[Opening Data shown section]

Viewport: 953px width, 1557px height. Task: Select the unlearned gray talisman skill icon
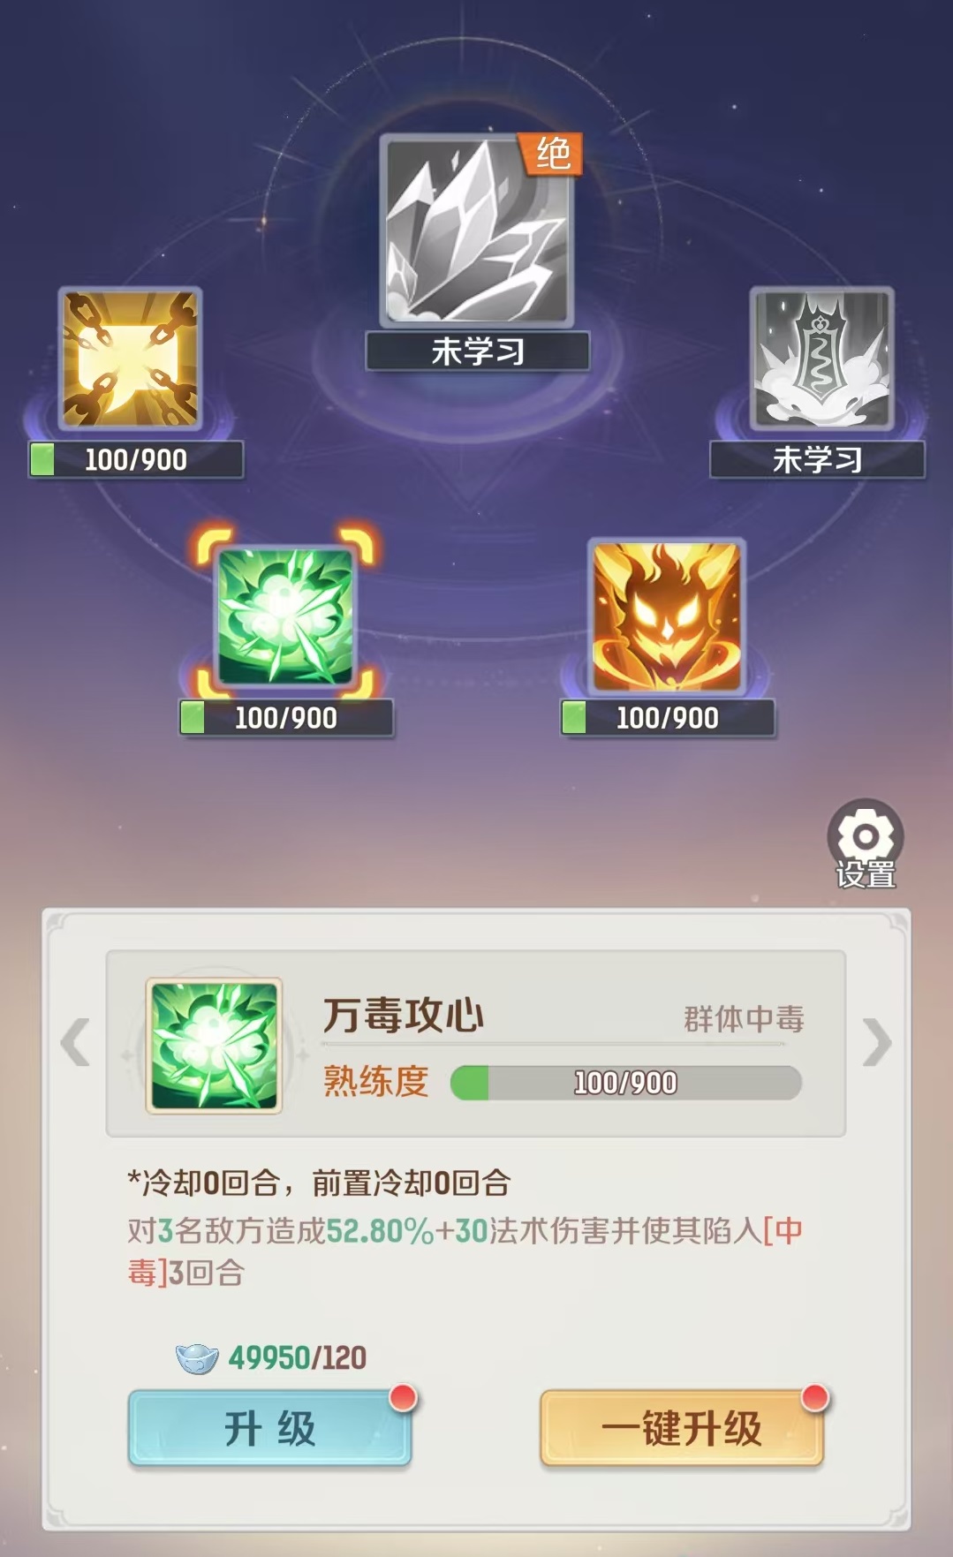tap(821, 359)
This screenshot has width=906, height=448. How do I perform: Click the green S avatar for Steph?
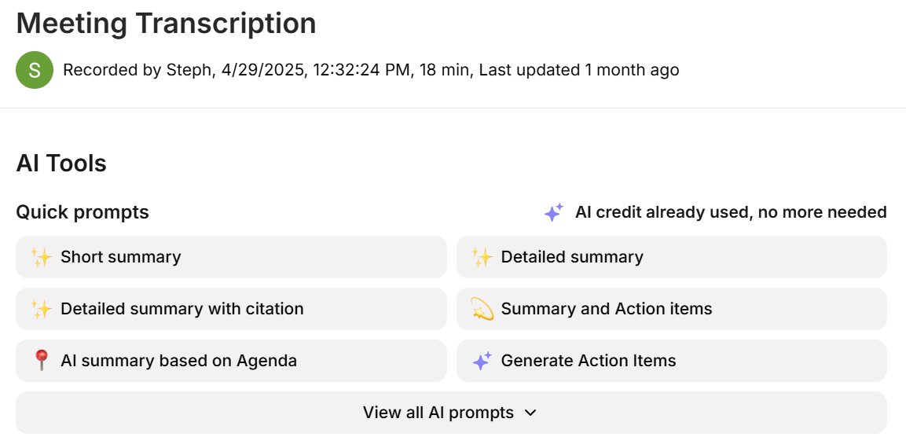click(x=35, y=70)
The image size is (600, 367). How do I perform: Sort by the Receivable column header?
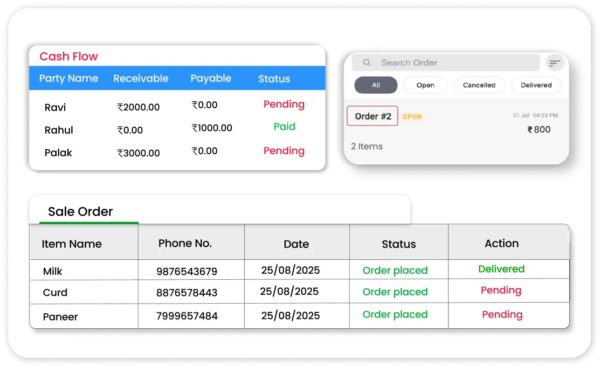pyautogui.click(x=141, y=78)
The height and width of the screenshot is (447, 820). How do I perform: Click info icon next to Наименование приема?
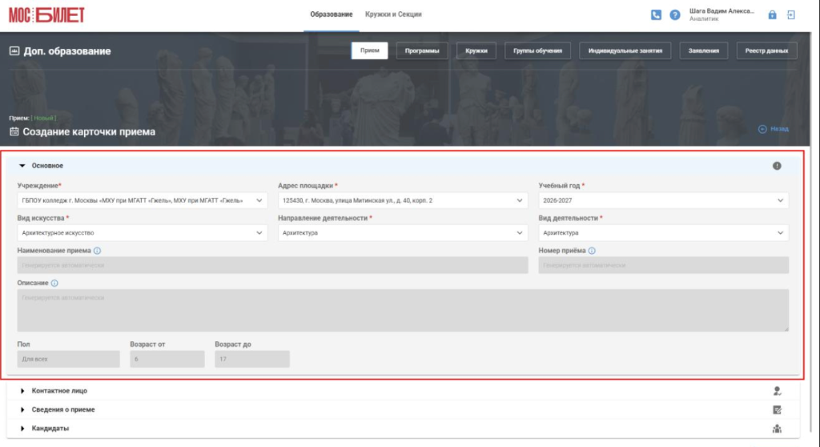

[Closing Data shown section]

### Required action
Only exact duplicates of the lines from the one containing "This screenshot has" through the final line of the entries, both included, are needed, with pictures left out.

### Task result
This screenshot has width=906, height=448. How do I perform: Click the green S avatar for Steph?
click(x=35, y=70)
The image size is (600, 367). How do I perform: Sort by the Receivable column header?
pyautogui.click(x=141, y=78)
The height and width of the screenshot is (447, 820). How do I perform: Click info icon next to Наименование приема?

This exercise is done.